What you are asked to do:
Copy each line in the data below that contains the word "beside".

Material for the task:
'''

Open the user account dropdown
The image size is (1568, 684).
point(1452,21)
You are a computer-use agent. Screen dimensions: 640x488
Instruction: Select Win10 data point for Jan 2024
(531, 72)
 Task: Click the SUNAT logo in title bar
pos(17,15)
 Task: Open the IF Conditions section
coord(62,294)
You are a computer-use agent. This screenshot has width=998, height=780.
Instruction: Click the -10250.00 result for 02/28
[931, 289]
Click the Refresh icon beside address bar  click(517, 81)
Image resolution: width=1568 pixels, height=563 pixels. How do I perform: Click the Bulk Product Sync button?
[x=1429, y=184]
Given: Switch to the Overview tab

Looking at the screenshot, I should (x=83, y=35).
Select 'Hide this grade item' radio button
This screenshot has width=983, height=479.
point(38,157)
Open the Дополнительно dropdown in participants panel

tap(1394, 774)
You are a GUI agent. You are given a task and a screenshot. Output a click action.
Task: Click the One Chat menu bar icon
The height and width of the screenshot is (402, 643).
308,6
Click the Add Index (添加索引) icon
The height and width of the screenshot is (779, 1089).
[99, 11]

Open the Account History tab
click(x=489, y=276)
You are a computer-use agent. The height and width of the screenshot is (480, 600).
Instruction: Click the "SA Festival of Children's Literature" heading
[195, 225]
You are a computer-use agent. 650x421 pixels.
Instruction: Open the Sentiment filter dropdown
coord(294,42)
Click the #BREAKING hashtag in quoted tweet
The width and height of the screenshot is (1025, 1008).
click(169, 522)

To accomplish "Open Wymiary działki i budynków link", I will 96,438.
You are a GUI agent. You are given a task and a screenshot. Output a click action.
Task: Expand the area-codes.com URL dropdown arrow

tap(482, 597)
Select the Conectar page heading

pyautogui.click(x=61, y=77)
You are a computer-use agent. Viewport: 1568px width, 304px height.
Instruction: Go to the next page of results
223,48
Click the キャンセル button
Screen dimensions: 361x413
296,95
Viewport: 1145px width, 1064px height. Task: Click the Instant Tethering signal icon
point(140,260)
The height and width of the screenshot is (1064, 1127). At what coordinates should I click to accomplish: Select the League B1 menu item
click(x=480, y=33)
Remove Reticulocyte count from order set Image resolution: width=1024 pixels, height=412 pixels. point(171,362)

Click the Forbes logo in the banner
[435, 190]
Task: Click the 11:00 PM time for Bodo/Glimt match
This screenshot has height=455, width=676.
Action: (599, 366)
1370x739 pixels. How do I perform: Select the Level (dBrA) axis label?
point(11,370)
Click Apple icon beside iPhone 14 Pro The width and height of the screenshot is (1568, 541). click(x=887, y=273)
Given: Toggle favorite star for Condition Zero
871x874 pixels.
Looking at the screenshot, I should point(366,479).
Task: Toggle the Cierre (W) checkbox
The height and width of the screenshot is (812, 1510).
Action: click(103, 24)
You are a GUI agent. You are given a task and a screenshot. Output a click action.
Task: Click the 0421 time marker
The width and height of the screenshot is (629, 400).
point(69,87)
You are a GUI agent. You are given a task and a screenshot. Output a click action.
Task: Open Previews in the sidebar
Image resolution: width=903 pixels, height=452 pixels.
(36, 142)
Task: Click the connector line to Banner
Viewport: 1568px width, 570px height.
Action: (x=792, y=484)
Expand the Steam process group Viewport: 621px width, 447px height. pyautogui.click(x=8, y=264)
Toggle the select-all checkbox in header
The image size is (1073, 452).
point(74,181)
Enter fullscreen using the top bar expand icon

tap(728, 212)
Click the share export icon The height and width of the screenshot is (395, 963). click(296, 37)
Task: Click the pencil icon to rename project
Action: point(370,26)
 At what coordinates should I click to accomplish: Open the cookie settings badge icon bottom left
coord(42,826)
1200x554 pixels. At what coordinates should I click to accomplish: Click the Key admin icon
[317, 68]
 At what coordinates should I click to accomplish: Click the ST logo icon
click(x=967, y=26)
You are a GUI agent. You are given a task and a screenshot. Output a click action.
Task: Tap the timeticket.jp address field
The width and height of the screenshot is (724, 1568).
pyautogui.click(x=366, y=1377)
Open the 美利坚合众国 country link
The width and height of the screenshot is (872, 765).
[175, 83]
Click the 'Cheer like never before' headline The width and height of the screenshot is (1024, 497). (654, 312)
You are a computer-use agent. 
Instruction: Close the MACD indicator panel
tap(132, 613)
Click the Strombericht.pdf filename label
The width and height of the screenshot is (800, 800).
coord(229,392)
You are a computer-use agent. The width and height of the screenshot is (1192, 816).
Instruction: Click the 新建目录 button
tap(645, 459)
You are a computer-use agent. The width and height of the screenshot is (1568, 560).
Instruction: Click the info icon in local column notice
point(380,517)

'''

Solution to the problem:
Click the Refresh icon beside address bar  click(517, 81)
Click Apple icon beside iPhone 14 Pro The width and height of the screenshot is (1568, 541). click(x=887, y=273)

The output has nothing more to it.